Si cristallizza il conflitto profano (profano = momento filosofico che si pone a partire dalla metà del '600, ciò che si impara in quanto filosofia dei lumi) e religioso. Secondo l'ideale teologico la vita è creazione, il profano è antireligioso e quindi anti-creazione (evoluzione, tempo). Si può essere quindi in una costruzione del mondo che è creato (qualcosa che avviene senza tempo) oppure in un'ottica in cui tutto è tempo. Si comincia a ragionare sul tempo come spiegazione della vita.
La filosofia profana è una cultura antireligiosa radicale dove tutto ciò che si trasforma (vi è un prima e un dopo). Il vivente è qualcosa che rintraccia una verità che è nella temporalità secondo la filosofia profana. Visto che si nasce e si muore la condizione profana dell'umano è la sua temporaneità. Si ha un antagonismo religioso-profano. Tutto ciò che attiene ai valori dell'umano viene declinato sulla temporalità.
Medicina sperimentale e libertà
Il secondo conflitto radicale è il problema della medicina sperimentale e la condizione del vivente. Se non si avesse la medicina sperimentale così performativa il problema non si porrebbe perché non si sarebbe in grado di mantenere gli organismi "non-morti". Agamben torna sul discorso della medicina sperimentale. L'art. 13 proclama la libertà. La prigione che emerge non è più quella tradizionale ma comunque si continua a parlare di libertà.
Agamben riprende le tesi di Foucault che diceva che il soggetto è il soggetto del potere politico. Agamben è affascinato da questa tesi e sostiene che c'è un'intima solidarietà tra democrazia e totalitarismo. Agamben dice che bisognerebbe pensare la dominazione che non è più la dominazione del principio, della legge ma è una dominazione dell'oggettivazione (come se ormai fosse tutto un problema di procedure). Il principio non è il problema del potere ma ci sarebbero dei meccanismi che rendono illusori il senso di possibilità di libertà.
Diritti umani e dominio
I diritti umani secondo Foucault sono un'illusione. Agamben riprende queste linee filosofiche per applicarle alla biologia.
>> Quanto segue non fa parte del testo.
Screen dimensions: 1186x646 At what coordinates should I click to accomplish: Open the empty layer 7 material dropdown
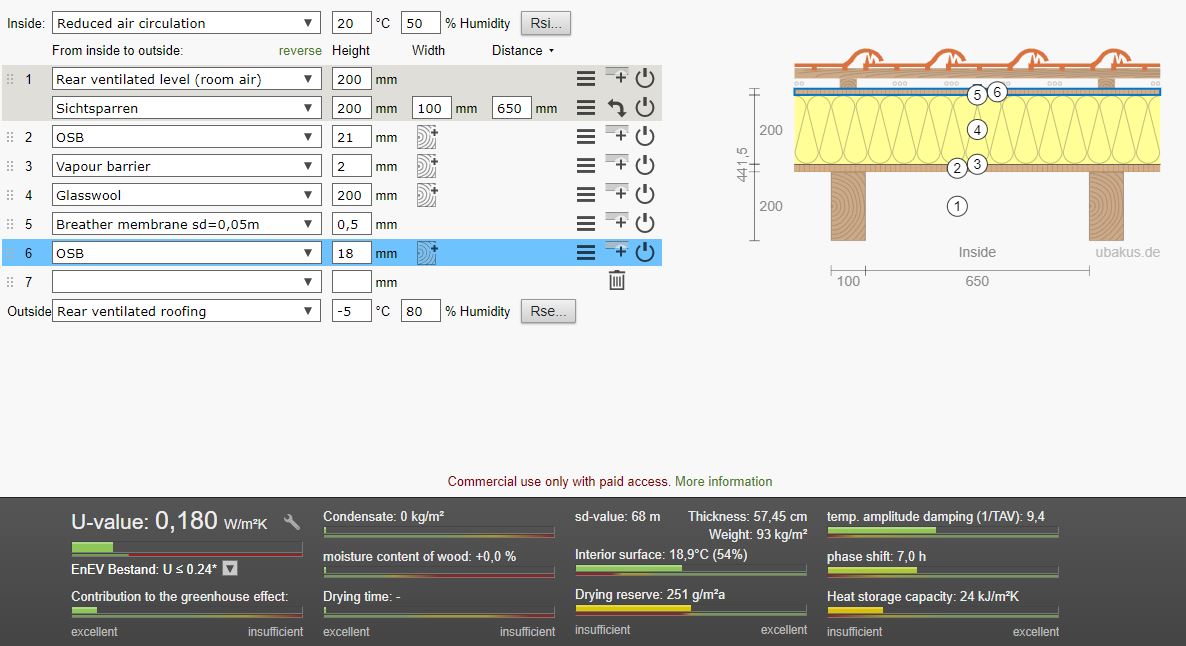[186, 282]
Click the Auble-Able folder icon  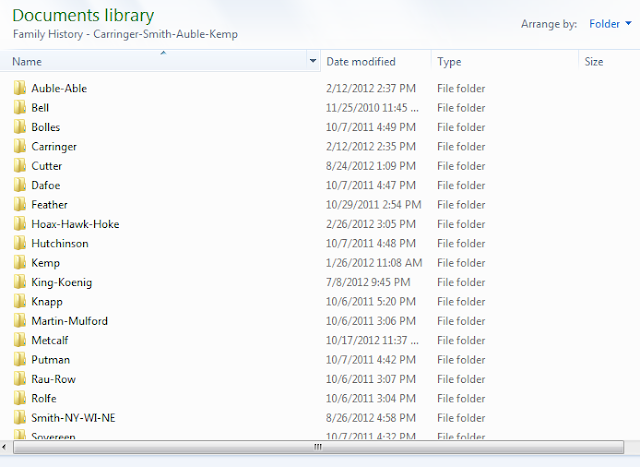click(x=19, y=88)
Dire che democrazia e totalitarismo è la stessa cosa è contestabile: vi deve poter essere una "battaglia giuridica". Quella di Foucault e Agamben è una tesi sbagliata. Secondo Agamben ci sarebbe un punto focale verso il quale tutti i vertici politici del mondo convergerebbero dove si organizzerebbe la negazione della libertà, cioè una cultura della morte del soggetto.
È coerente dal momento che si dice che i diritti sono illusione. La scienza del vivente nutre l'odio raziale. L'annientamento della vita indegna di essere vissuta ricorda un po', secondo Agamben, ciò che faceva Hitler. Quella morte è la tragedia assoluta, come se ci fosse un'ossessione della morte. Subentra la necessità di ragionare sulla medicina sperimentale.